Of the three volumes, the other two volumes are ‘Belfast’ by Christopher Hill and Jill Jennings and ‘Parallel Realities of Northern Ireland’, it alone stands free of pretension and elitism and reveals the coming to visual maturity of a fine young photographer in Frankie Quinn.
It is admirable in that it is truly home grown, for Quinn lives there and therefore cannot be accused of exploitation.
His easy use of the wide angle is at once startling and surreal and evokes William Klein at times and at others Robert Frank, and maybe a little dash of Brandt!
But somehow when looking at these photos I become convinced of the veracity of the work and of the unlikeliness that Frankie was thinking of any other photographer at the time.

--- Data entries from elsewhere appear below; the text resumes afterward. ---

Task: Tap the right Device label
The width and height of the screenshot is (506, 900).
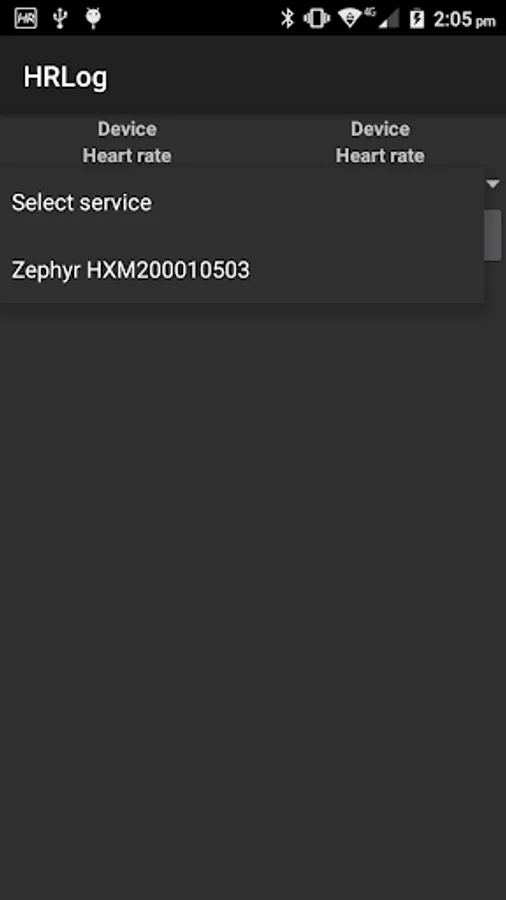Action: click(380, 129)
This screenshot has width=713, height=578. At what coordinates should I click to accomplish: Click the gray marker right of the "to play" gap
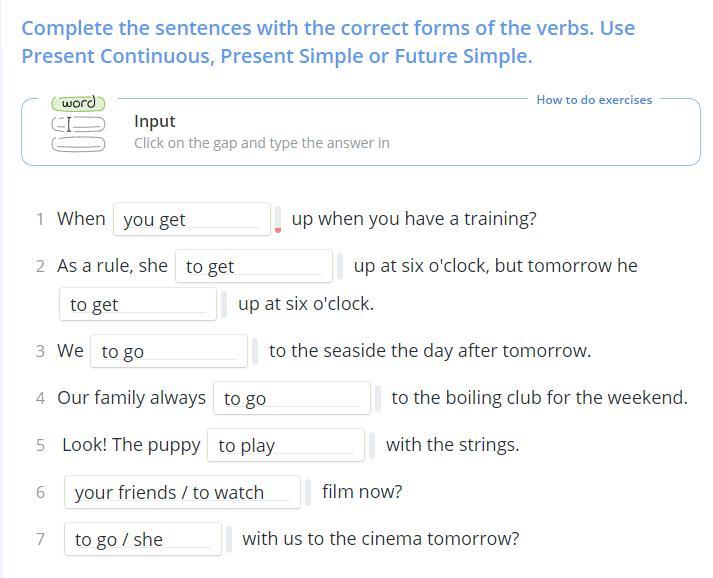[x=372, y=445]
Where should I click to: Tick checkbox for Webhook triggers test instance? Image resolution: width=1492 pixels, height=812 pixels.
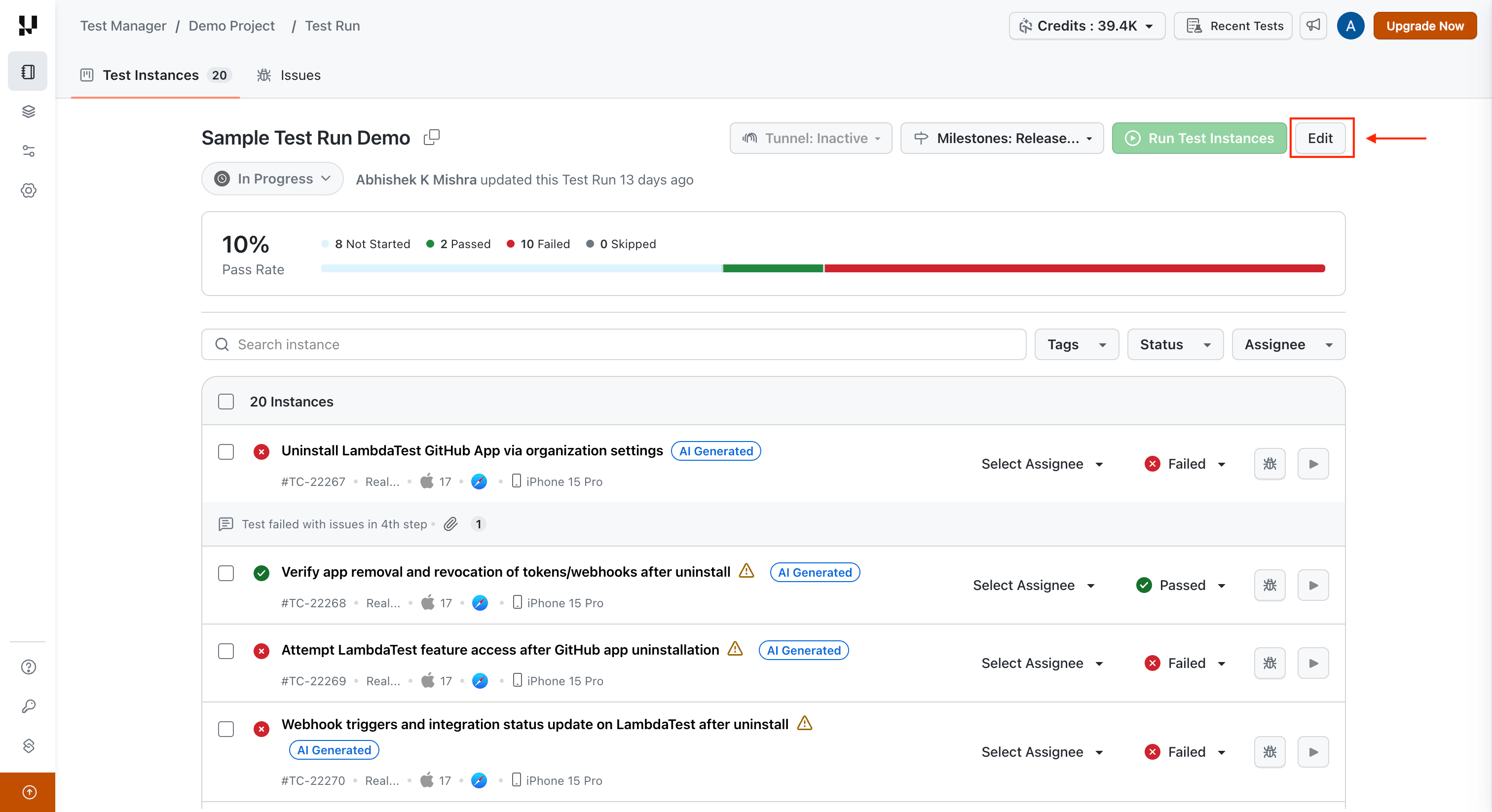pyautogui.click(x=226, y=729)
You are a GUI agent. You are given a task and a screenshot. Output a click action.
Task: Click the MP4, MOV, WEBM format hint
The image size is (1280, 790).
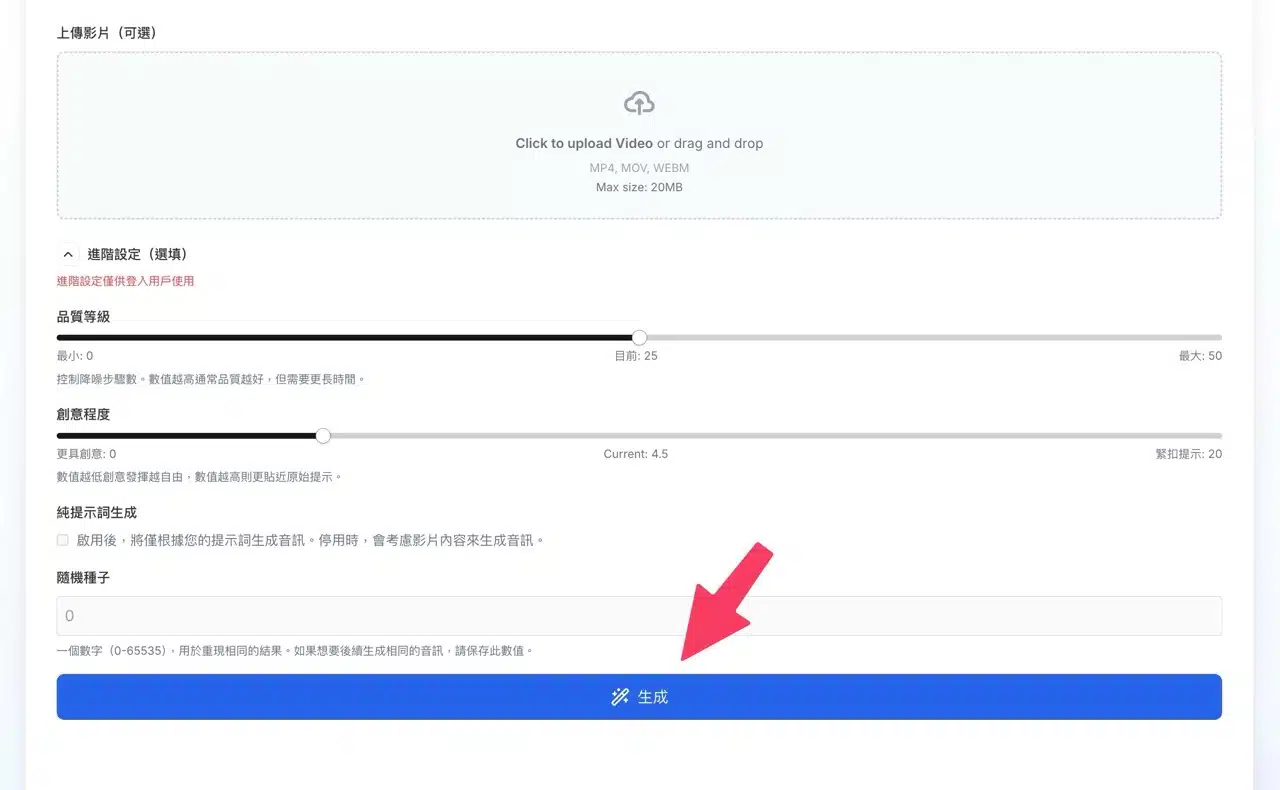tap(639, 168)
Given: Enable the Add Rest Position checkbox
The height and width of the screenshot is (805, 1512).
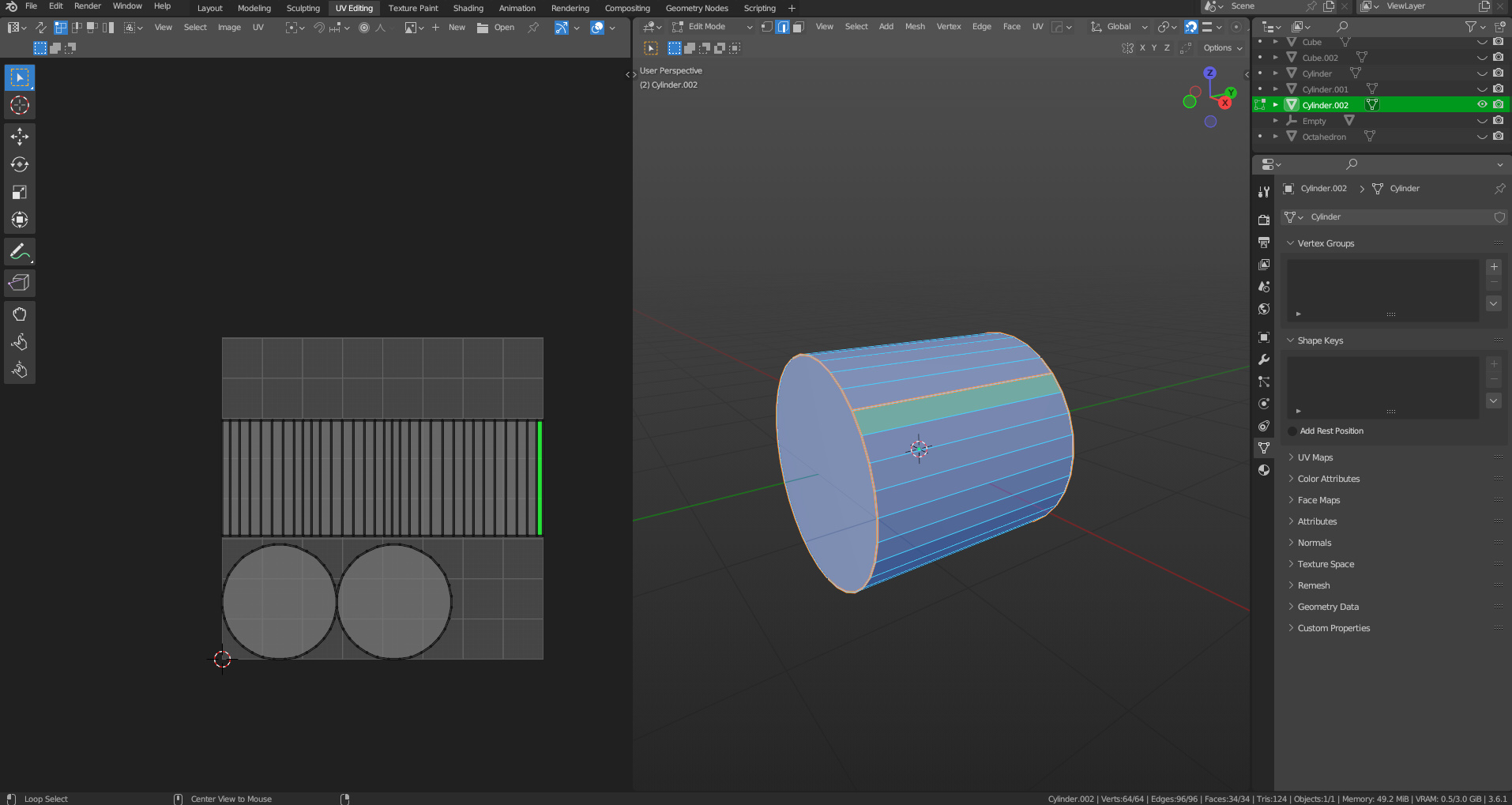Looking at the screenshot, I should 1292,431.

My favourite is about two thirds of the way through and shows a boy standing centre frame at nightfall at the peaceline, over which blazes (probably) a Loyalist bonfire. On a gable is the Biblical quotation from the Sermon on the Mount; ‘blessed are those who hunger for justice’. Three images back is an amazing photograph of the canvas screen used during marches to prevent the other side from taking offence.
Surprisingly for such a fresh work, history has already overtaken it in some ways. In Ronan Bennett’s introduction he states that the sectarian killings continue unabated.